**What to produce**.
From the material below, retype exactly the lines that begin at the line with "Given: Open the" and end after the line with "Click the fourth blue rating star"; pictures stay out of the copy.
+ + + + +
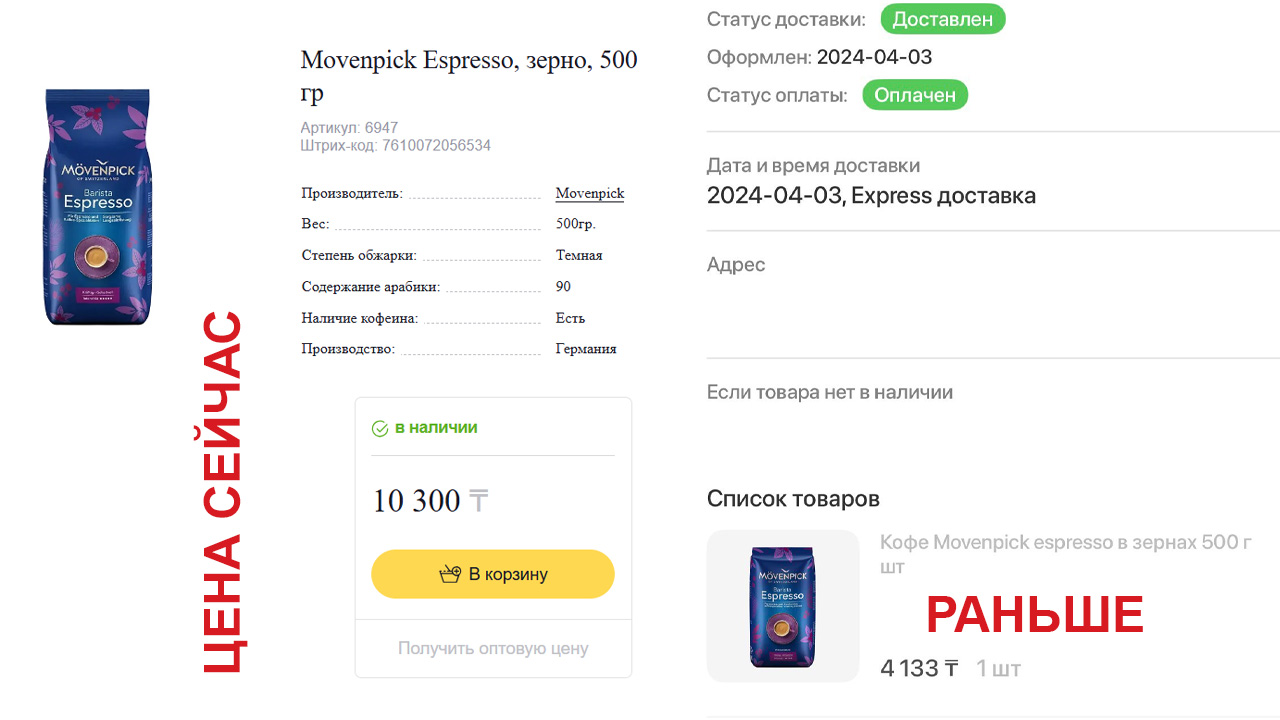The width and height of the screenshot is (1280, 720).
Task: Click the green in-stock checkmark icon
Action: pyautogui.click(x=380, y=429)
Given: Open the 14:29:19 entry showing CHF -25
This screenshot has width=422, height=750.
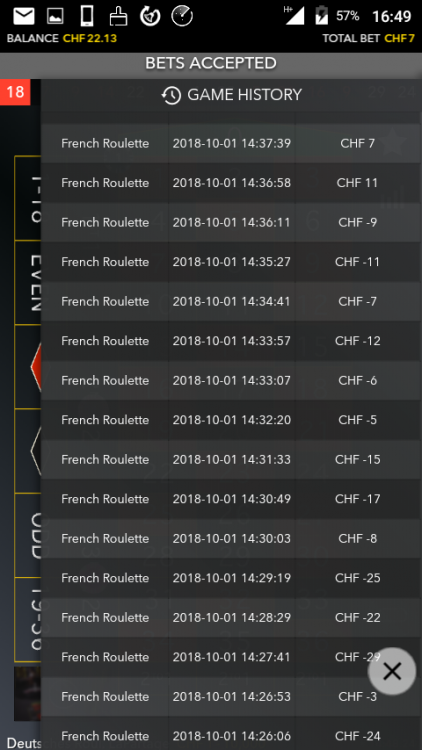Looking at the screenshot, I should [231, 578].
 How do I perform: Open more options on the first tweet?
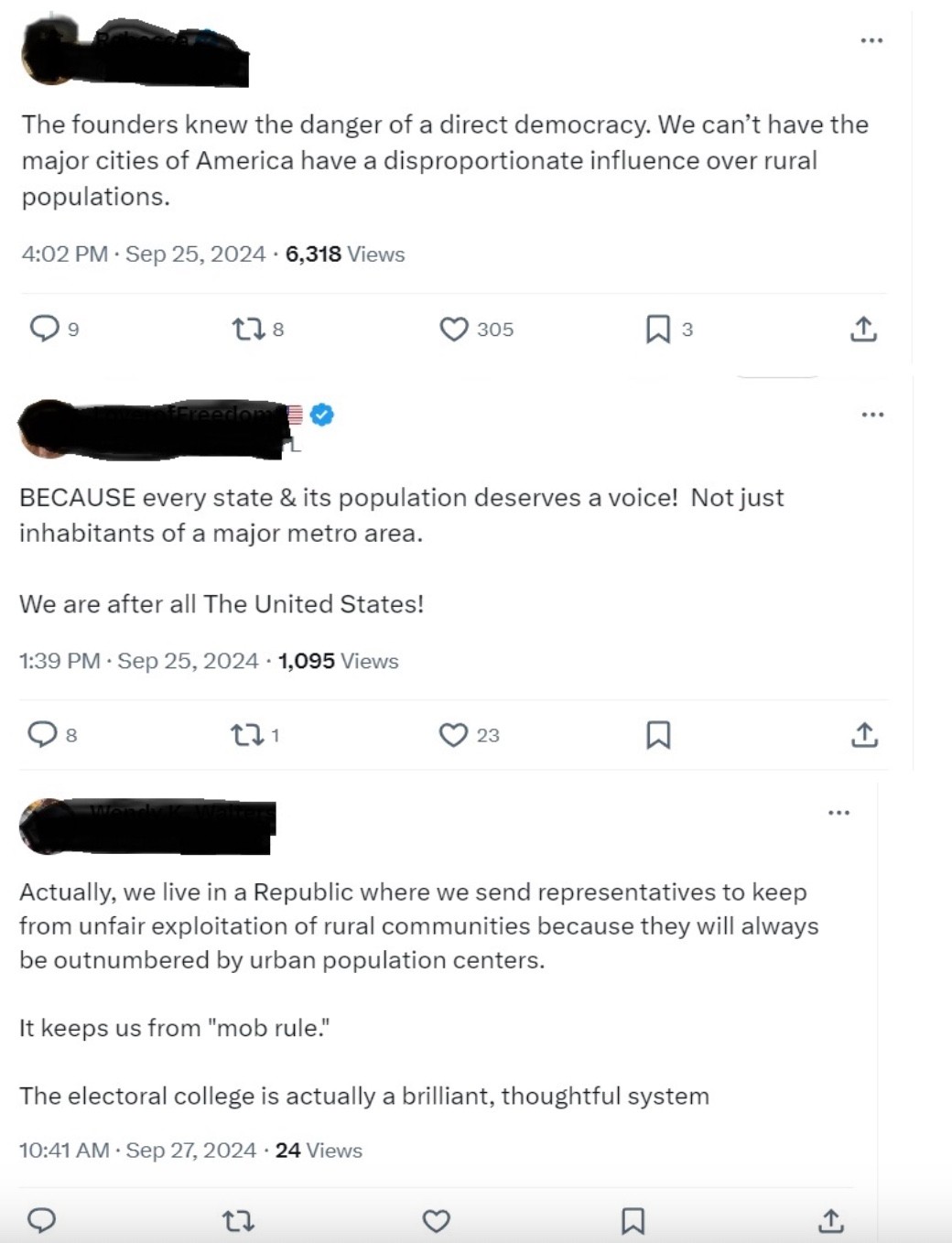pyautogui.click(x=871, y=41)
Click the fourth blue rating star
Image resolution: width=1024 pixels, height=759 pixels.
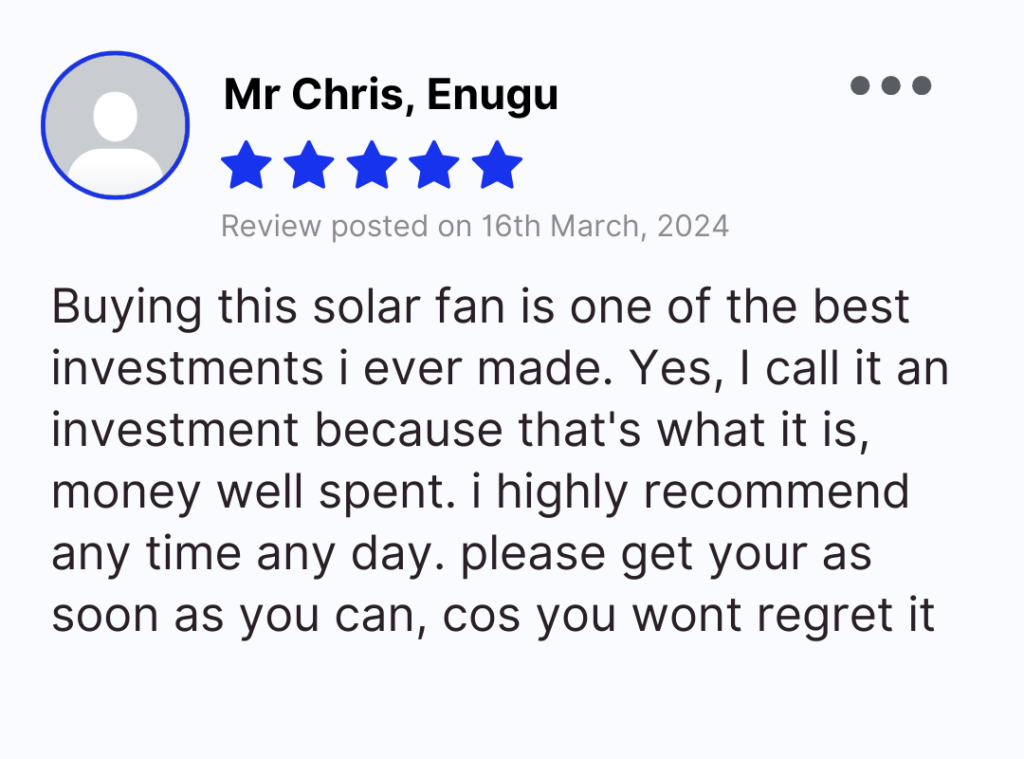[x=434, y=165]
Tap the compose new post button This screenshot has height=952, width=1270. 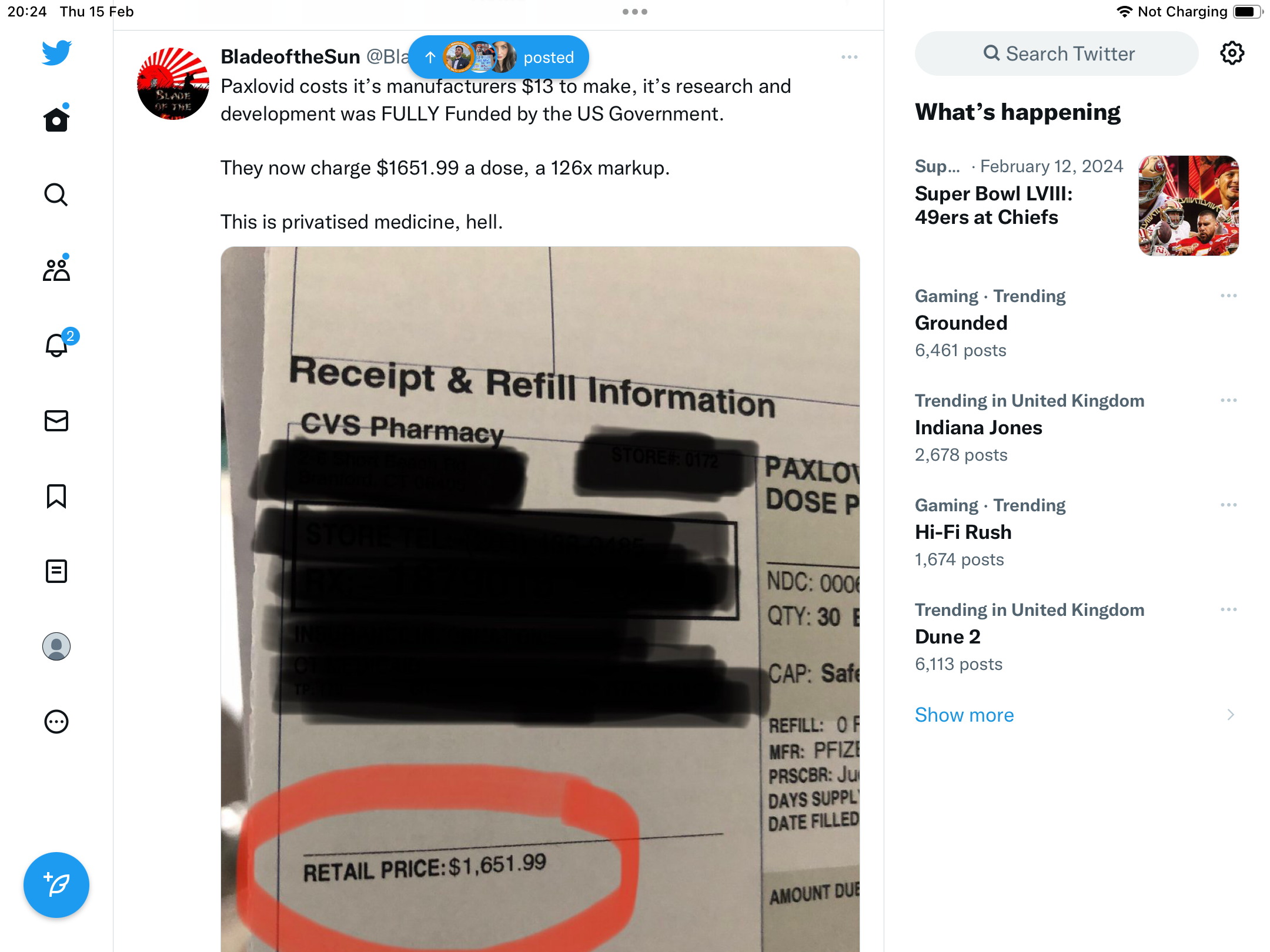click(56, 885)
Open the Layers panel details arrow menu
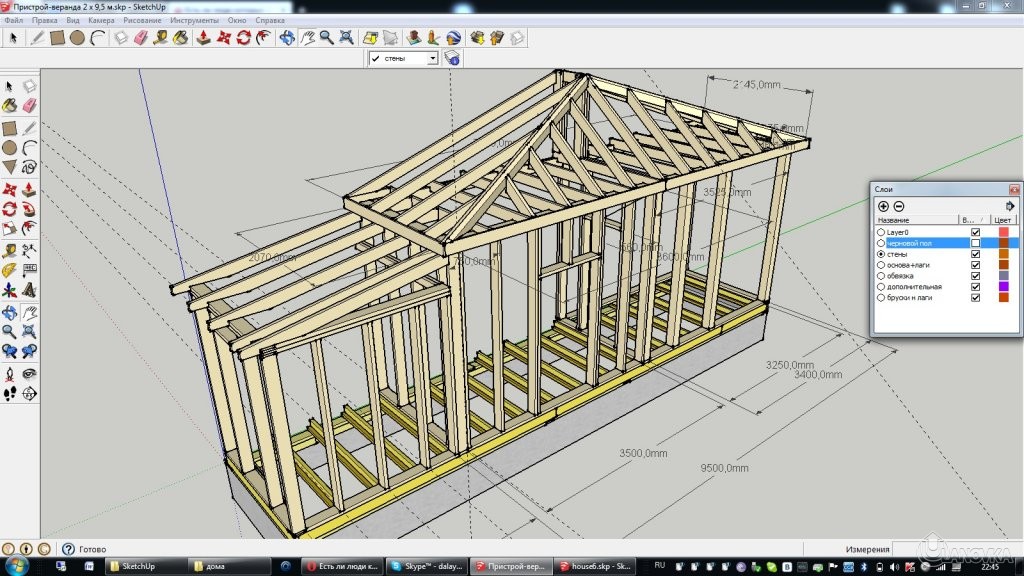The image size is (1024, 576). [x=1010, y=205]
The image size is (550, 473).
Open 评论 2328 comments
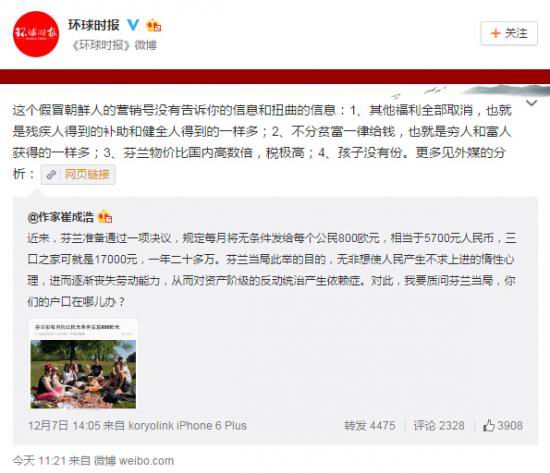pyautogui.click(x=439, y=426)
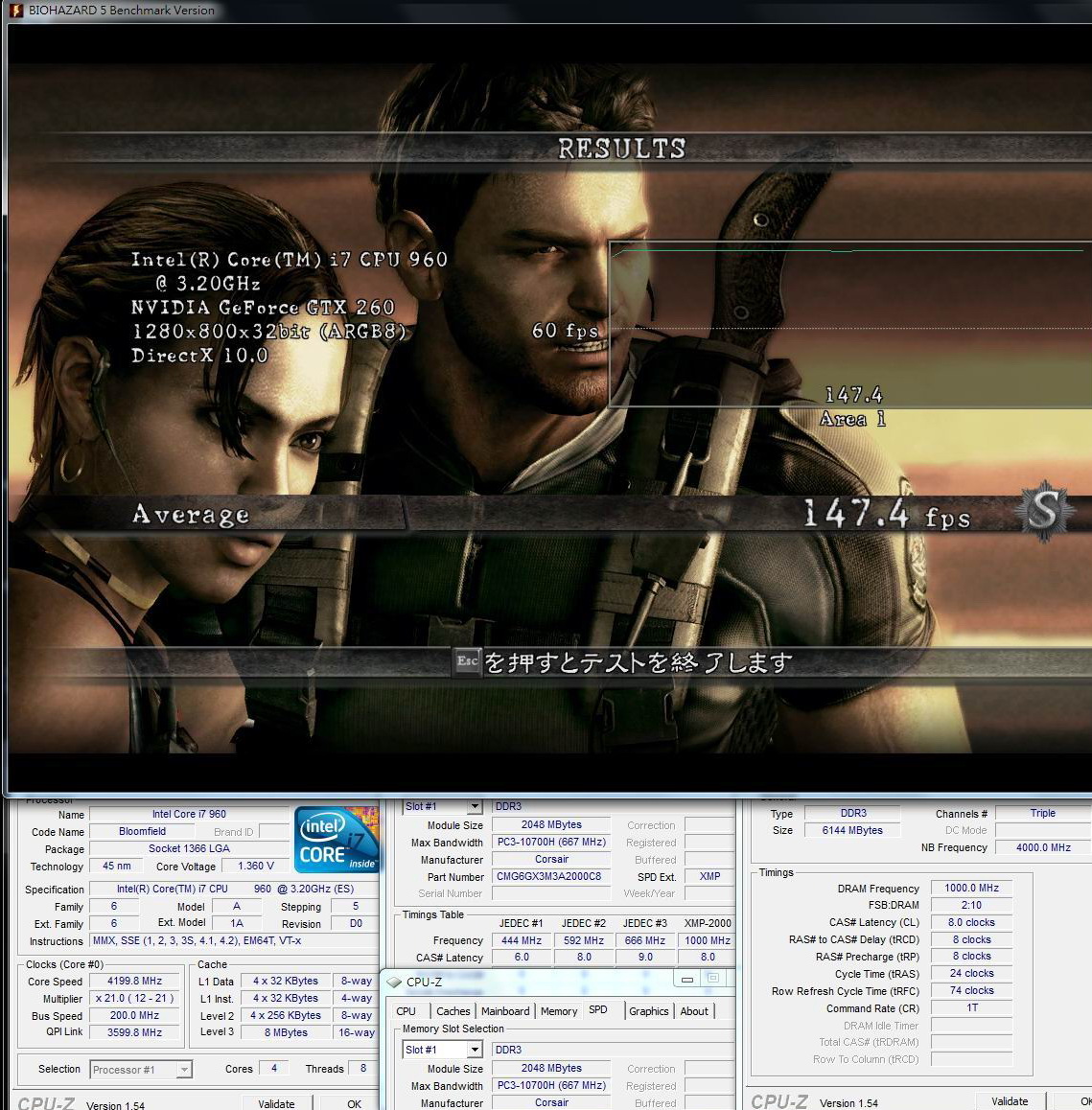Screen dimensions: 1092x1110
Task: Click the Esc key icon in the prompt
Action: click(467, 661)
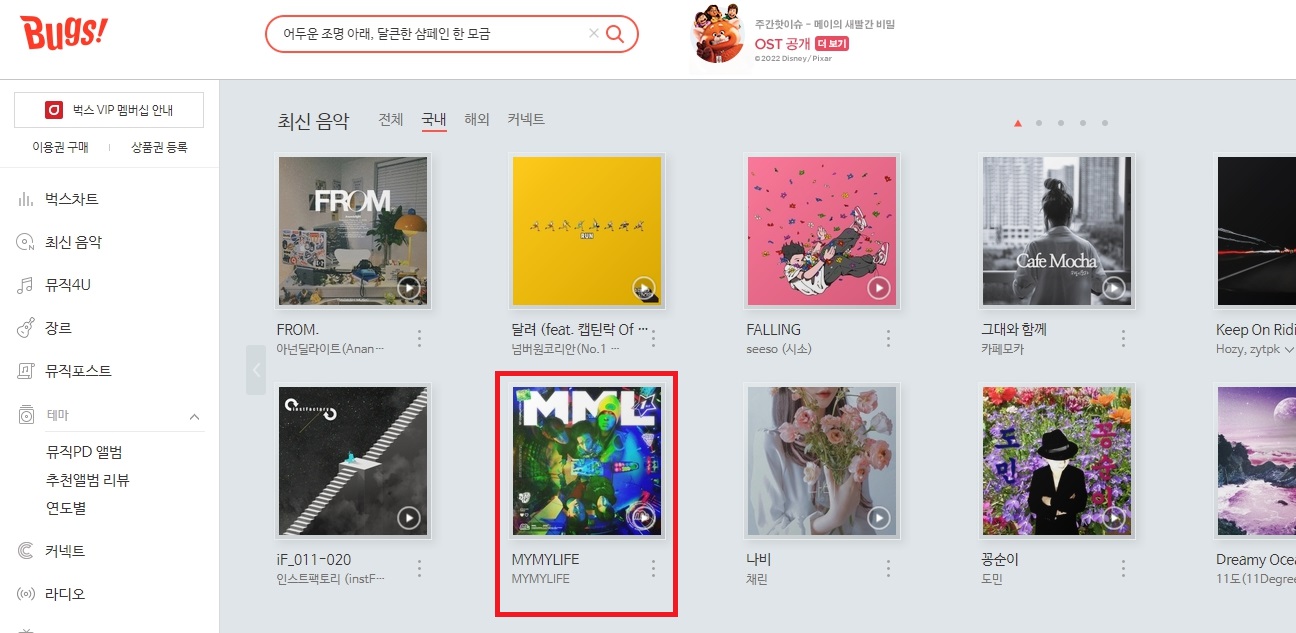Open more options for MYMYLIFE album
This screenshot has height=633, width=1296.
(x=653, y=568)
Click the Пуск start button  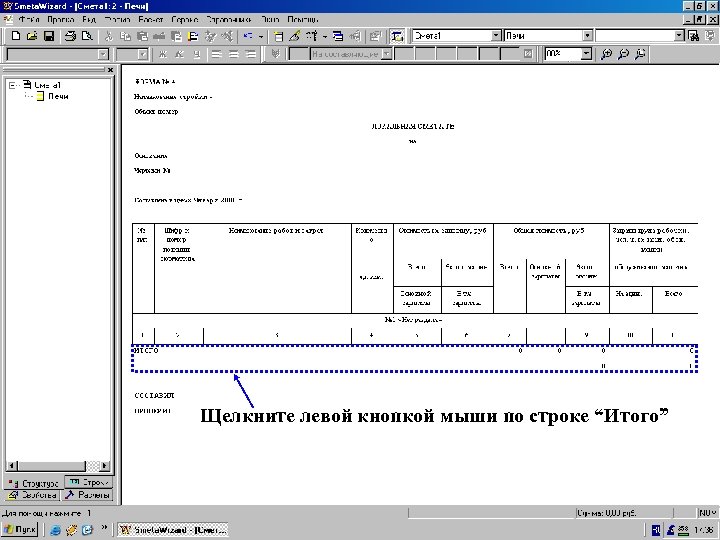pyautogui.click(x=21, y=528)
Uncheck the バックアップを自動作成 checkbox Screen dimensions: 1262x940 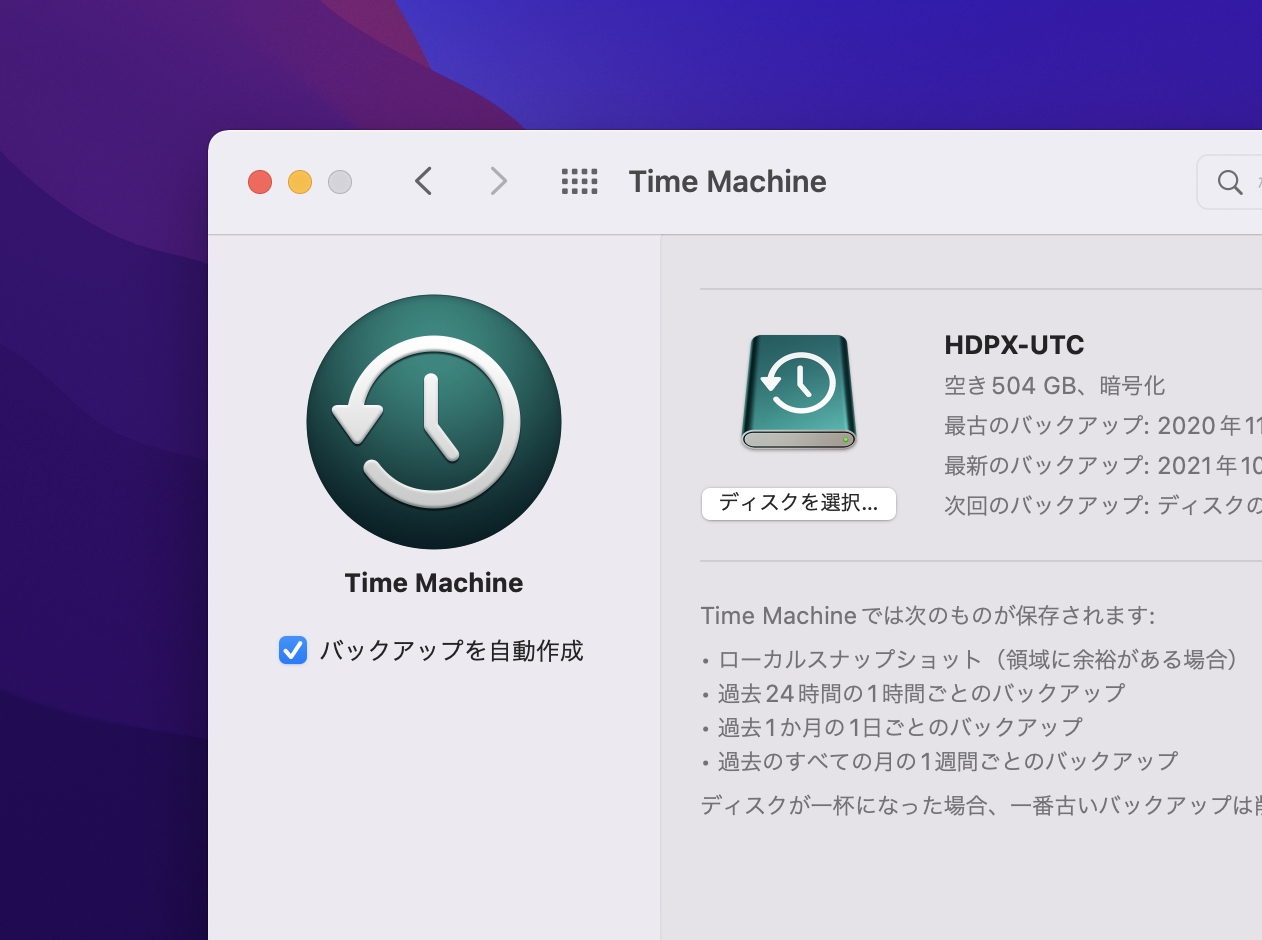293,651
+ + + + +
**Solution to this task**.
Given: Open the 14:29:19 entry showing CHF -25
This screenshot has width=422, height=750.
Looking at the screenshot, I should [231, 578].
 How do I perform: Open more options on the first tweet?
pyautogui.click(x=871, y=41)
Click the fourth blue rating star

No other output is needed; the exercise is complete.